▶ _TASK DIRECTIONS_
Reproduce the records word for word, from the line containing "The height and" through the end of the records, leaving out the pictures.

— Start of INPUT DATA —

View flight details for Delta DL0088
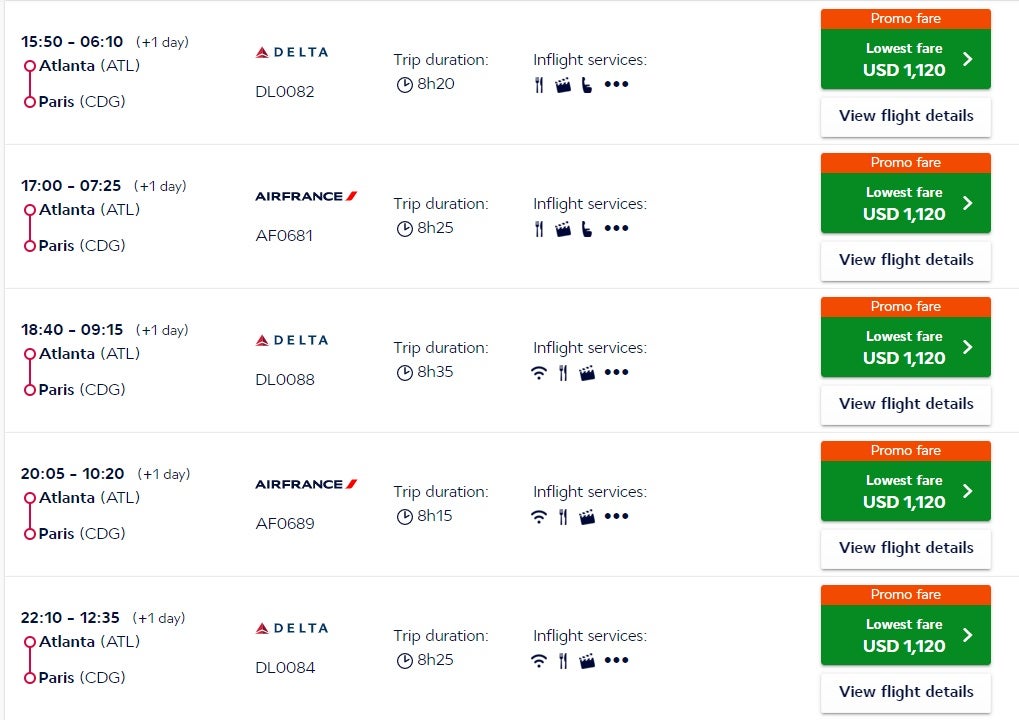Viewport: 1019px width, 720px height. click(905, 404)
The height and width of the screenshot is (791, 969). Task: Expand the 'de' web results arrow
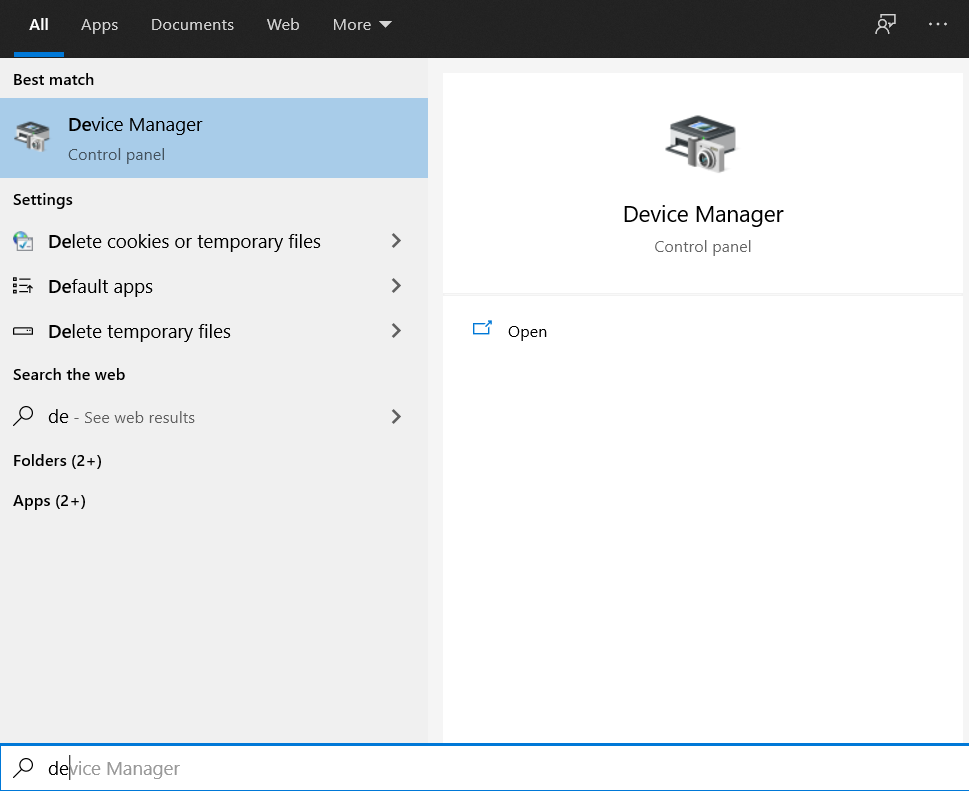396,417
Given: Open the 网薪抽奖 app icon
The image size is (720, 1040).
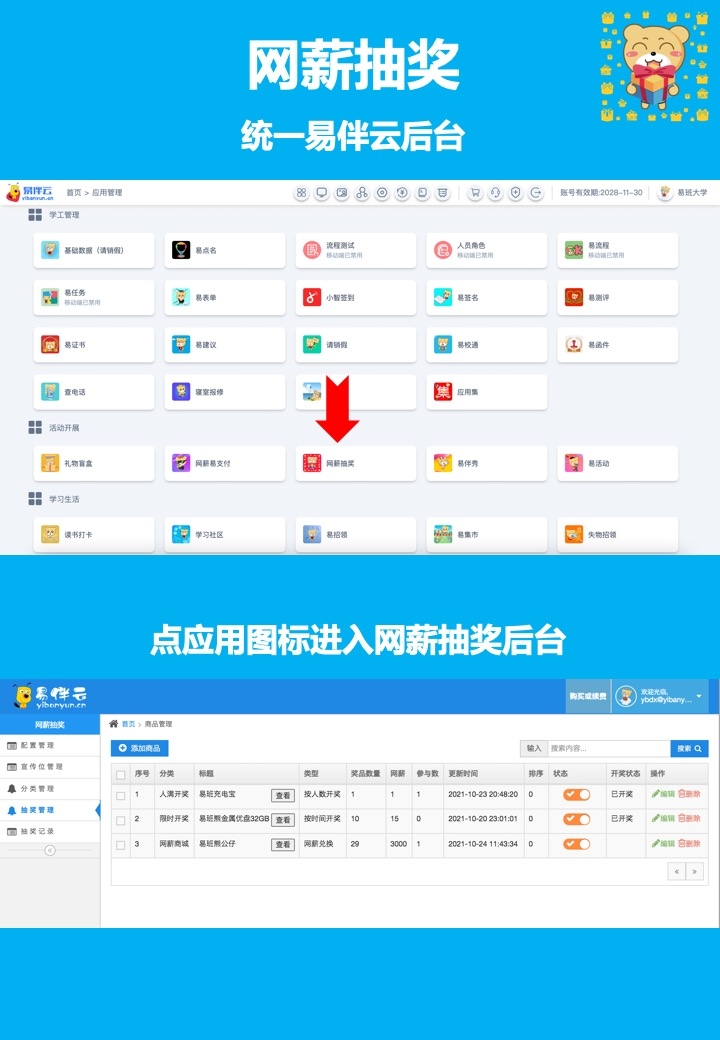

— End of INPUT DATA —

▶ _ANSWER_
The height and width of the screenshot is (791, 969). Task: Expand the 'de' web results arrow
396,417
Given: Open the 网薪抽奖 app icon
The image size is (720, 1040).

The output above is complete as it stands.